→ Required work: Render the data below, from the line containing "The height and" through the line containing "Action: click(232, 124)", both included, as a Markdown table with the columns Row and Text. Leave out blank lines and the pictures.

→ Data:
******
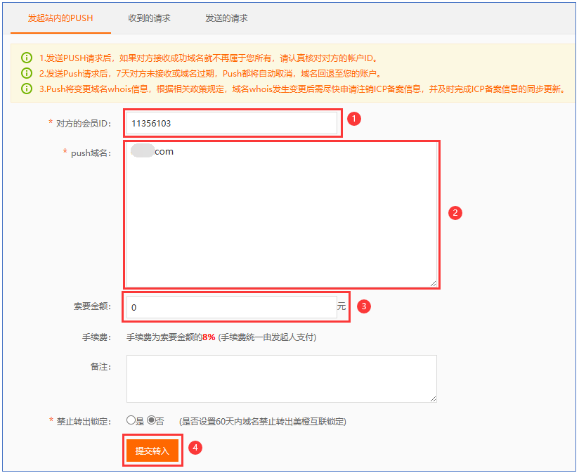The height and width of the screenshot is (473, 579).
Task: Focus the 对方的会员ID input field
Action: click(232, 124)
******
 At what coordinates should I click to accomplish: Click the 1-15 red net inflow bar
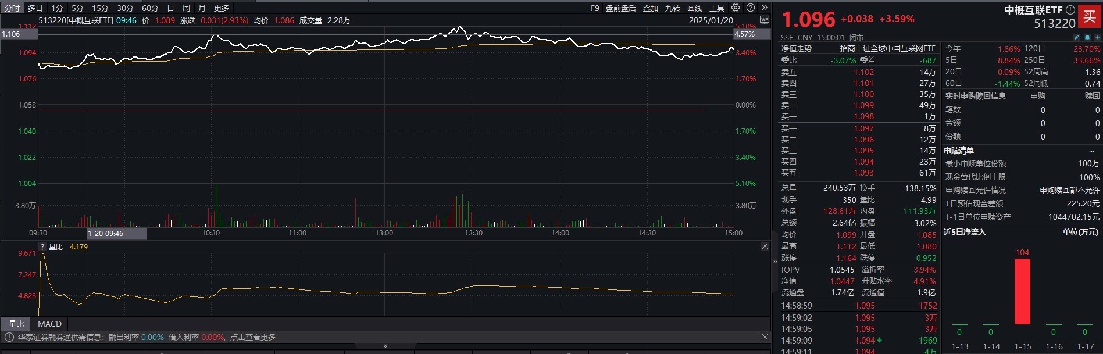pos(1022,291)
******
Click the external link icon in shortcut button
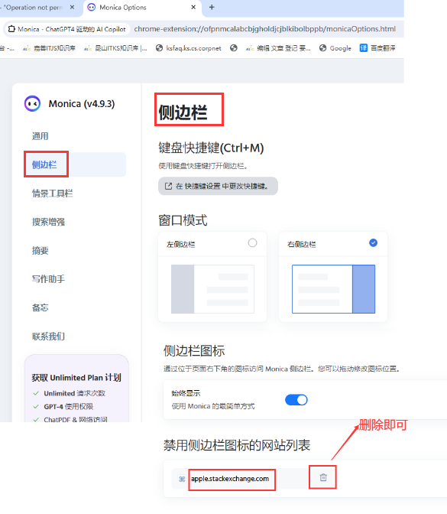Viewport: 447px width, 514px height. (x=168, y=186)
******
→ Exercise output:
| Row | Text |
|---|---|
| 1 | The height and width of the screenshot is (473, 579). |
| 2 | Task: Focus the 对方的会员ID input field |
| 3 | Action: click(232, 124) |